# FUNCTION

# Public

# UCT (&KEY ROOT FRESH-ROOT-STATE EXPLORATION-BIAS MAX-N-PLAYOUTS)

Starting from the ROOT node search the tree expanding it one node
for each playout. Finally return the mutated ROOT. ROOT may be the
root node of any tree, need not be a single node with no edges.
FRESH-ROOT-STATE is a function that returns a fresh state
corresponding to ROOT. This state will be destroyed unless special
care is taken in STATE.

# Undocumented

# UNVISITED-EDGES (NODE)

# VISITED-EDGES (NODE)

# Private

# Undocumented

# EXTREMUM (SEQ PRED &KEY (KEY #'IDENTITY))

# RANDOM-ELEMENT (SEQ)

# GENERIC-FUNCTION

# Public

# MAKE-UCT-NODE (PARENT EDGE PARENT-STATE)

Create a node representing the state of that EDGE
leads to from PARENT. Specialize this if you want to keep track of the
state which is not done by default as it can be expensive, especially
in light of TAKE-ACTION mutating it. The default implementation simply
creates an instance of the class of PARENT so that one can start from
a subclass of UCT-NODE and be sure that that class is going to be used
for nodes below it.

# OUTCOME->REWARD (NODE OUTCOME)

Compute the reward for a node in the tree from
OUTCOME that is the result of a playout. This is called by the default
implementation of UPDATE-UCT-STATISTICS. This is where one typically
negates depending on the parity of DEPTH in two player games.

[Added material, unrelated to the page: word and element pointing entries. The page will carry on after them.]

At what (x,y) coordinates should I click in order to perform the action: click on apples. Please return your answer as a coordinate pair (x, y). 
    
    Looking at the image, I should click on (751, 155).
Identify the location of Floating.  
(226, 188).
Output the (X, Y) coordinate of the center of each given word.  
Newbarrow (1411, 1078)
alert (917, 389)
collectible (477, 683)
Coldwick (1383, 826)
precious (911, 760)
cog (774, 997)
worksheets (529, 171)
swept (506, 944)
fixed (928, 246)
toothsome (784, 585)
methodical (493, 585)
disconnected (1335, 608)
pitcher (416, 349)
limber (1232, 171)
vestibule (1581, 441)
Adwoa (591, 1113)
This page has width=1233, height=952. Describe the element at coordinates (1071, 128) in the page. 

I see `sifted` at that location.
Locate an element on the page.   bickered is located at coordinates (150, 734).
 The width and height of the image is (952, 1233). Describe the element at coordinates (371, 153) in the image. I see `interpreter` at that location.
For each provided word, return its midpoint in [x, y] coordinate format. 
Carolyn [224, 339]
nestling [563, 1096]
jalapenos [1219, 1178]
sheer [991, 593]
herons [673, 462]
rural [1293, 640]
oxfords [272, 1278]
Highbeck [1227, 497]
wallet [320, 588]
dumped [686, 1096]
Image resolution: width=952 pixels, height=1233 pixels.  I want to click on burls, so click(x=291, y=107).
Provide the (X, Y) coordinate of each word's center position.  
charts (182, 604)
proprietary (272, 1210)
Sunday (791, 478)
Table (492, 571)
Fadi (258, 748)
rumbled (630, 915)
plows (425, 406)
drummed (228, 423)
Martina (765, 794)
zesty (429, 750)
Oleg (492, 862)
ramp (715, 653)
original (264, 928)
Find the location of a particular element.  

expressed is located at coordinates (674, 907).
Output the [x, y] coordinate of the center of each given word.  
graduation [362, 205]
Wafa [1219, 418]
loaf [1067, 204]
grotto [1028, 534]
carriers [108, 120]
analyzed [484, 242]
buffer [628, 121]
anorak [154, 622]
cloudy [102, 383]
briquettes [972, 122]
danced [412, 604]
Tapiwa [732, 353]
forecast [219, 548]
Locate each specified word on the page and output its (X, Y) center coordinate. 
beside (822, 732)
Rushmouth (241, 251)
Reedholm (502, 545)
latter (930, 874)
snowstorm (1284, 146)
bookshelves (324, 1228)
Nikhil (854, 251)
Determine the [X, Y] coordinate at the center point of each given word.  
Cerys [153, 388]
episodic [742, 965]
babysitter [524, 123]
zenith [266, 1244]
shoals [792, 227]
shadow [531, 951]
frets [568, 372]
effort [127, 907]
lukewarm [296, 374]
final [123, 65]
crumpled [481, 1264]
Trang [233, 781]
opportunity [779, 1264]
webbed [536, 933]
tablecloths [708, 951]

# PLAY-OUT (NODE STATE REVERSE-PATH)

Play a random game from NODE with STATE and return
the outcome that's fed into UPDATE-UCT-STATISTICS. The way the random
game is played is referred to as `default policy' and that's what
makes or breaks UCT search. This function must be customized.

# SELECT-EDGE (NODE EXPLORATION-BIAS)

Choose an action to take from a state, in other
words an edge to follow from NODE in the tree. The default
implementation chooses randomly from the yet unvisited edges or if
there is none moves down the edge with the maximum EDGE-SCORE. If you
are thinking of customizing this, for example to make it choose the
minimum at odd depths, the you may want to consider specializing
REWARD or UPDATE-UCT-STATISTICS instead.

# STATE (NODE PARENT EDGE PARENT-STATE)

Return the state that corresponds to NODE. This is
not a straightforward accessor unless NODE is customized to store it.
The rest of the parameters are provided so that one can reconstruct
the state by taking the action of EDGE in the PARENT-STATE of PARENT.
It's okay to destroy PARENT-STATE in the process as long as it's not
stored elsewhere. This function must be customized.

# UPDATE-UCT-STATISTICS (ROOT PATH OUTCOME)

Increment the number of visits and update the
average reward in nodes and edges of PATH. By default, edges simply
get their visit counter incremented while nodes also get an update to
AVERAGE-REWARD based on what OUTCOME->REWARD returns.

# Undocumented

# EDGE-SCORE (NODE EDGE EXPLORATION-BIAS)

# Private

# LIST-EDGES (NODE STATE)

Return a list of edges representing the possible
actions from NODE with STATE. This function must be customized.

# SLOT-ACCESSOR

# Public

# ACTION (OBJECT)

The action represented by the edge.

# AVERAGE-REWARD (OBJECT)

Average reward over random playouts started from
below this node. See UPDATE-UCT-STATISTICS and REWARD.

# SETFAVERAGE-REWARD (NEW-VALUE OBJECT)

Average reward over random playouts started from
below this node. See UPDATE-UCT-STATISTICS and REWARD.

# EDGES (OBJECT)

Outgoing edges.

# SETFEDGES (NEW-VALUE OBJECT)

Outgoing edges.

# FROM-NODE (OBJECT)

The node this edge starts from.

# SETFFROM-NODE (NEW-VALUE OBJECT)

The node this edge starts from.

# N-VISITS (OBJECT)

The number of times this action was taken from the
parent state.

# SETFN-VISITS (NEW-VALUE OBJECT)

The number of times this action was taken from the
parent state.

# TO-NODE (OBJECT)

The node this edge points to.

# SETFTO-NODE (NEW-VALUE OBJECT)

The node this edge points to.

# Undocumented

# DEPTH (OBJECT)

# CLASS

# Public

# UCT-EDGE

An edge in the UCT tree. Represents an action taken
from a state. The value of an action is the value of its target state
which is not quite as generic as it could be; feel free to specialize
AVERAGE-REWARD for the edges if that's not the case.

# UCT-NODE

A node in the UCT tree. Roughly translates to a
state in the search space. Note that the state itself is not stored
explicity, but it can be recovered by `replaying' the actions from the
starting state or by customizing MAKE-UCT-NODE.